Autre paradigme où, comme Schwab, nous tardons à voir tourner la roue du temps: l’armement. Les guerres actuelles démontrent que des armes nouvelles jouent un rôle plus déterminant que les vieux blindés et les avions: les drones de combat. Nous n’en produisons aucun. Nous n’avons aucun système de défense pour nous en défendre. Nos militaires regardent vers le passé et réclament toujours plus de milliards pour rester dans la tradition. De surcroît sans grandes retombées bénéfiques pour notre économie. Depuis peu, juste des miettes pour se mettre à jour. Dépenses stériles au moment où le Conseil fédéral coupe dans les budgets de la formation et de la recherche.

Le passéisme et l’excessive confiance en soi rassurent sur le moment, peu sur l’avenir. N’est-ce pas, Monsieur Schwab?

Pessimisme exagéré?

Peut-être. Il est vrai que notre société a mille atouts pour faire face aux périls. La créativité, le goût du labeur, des institutions qui permettent les rebonds – à la différence de certains voisins… –, une cohésion sociale qui tient bon malgré les déficiences. Oui, il y a bien là un génie helvétique! Mais à trop s’en gargariser, on risque de tousser.

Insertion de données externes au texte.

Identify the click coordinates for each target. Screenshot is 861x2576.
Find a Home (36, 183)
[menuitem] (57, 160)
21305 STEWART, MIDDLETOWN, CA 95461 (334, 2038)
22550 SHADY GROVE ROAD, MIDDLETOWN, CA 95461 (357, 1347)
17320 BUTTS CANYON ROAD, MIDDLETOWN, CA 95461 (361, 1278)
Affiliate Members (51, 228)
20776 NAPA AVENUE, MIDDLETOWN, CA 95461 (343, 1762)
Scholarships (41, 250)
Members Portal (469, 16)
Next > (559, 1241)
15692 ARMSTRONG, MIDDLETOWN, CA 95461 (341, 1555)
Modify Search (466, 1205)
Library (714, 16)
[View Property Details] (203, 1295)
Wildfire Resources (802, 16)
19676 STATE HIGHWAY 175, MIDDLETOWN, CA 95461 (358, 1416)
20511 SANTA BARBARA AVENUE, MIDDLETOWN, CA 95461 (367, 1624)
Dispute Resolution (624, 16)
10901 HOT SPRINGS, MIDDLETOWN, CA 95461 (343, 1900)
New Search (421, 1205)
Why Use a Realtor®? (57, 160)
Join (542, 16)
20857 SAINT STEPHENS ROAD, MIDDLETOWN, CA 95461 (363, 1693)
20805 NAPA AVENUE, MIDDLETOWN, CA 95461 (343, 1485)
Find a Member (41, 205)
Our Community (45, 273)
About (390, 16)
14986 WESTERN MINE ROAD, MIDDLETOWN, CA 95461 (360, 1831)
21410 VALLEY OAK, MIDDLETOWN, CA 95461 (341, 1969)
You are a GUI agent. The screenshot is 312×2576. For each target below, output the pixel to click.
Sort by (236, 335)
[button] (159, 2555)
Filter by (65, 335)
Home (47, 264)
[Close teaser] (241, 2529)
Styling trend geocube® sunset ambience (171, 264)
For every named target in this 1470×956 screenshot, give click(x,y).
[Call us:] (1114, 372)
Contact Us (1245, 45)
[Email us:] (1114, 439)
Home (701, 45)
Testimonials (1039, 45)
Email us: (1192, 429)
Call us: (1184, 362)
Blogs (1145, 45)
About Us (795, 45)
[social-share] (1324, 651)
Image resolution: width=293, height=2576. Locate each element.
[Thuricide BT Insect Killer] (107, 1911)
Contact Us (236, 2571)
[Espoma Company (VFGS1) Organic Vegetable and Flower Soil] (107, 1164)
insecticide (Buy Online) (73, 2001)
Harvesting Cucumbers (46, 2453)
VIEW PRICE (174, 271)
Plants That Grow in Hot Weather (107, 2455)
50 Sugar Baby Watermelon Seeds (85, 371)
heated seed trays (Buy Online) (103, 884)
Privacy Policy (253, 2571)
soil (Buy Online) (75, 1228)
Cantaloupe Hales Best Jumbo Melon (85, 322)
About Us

Notre belle assurance, nourrie de l’histoire et du présent, ne dispense pas de se pencher sur nos points faibles, de réagir avec anticipation et imagination. Beaucoup le font, on les en félicite cas par cas. Mais en embrassant tous les soucis d’un regard large, il y a de quoi froncer les sourcils. Tout individu peut se sentir en pleine forme, courir sans s’essouffler, et mijoter en même temps une vilaine maladie qui reste longtemps discrète. Prévention! Hygiène de vie! Diagnostic précoce! clament les médecins. Merci, on a compris.

Alors au moins un exercice peut être salutaire: l’équilibrisme. Entre ce qui alarme et ce qui fait espérer.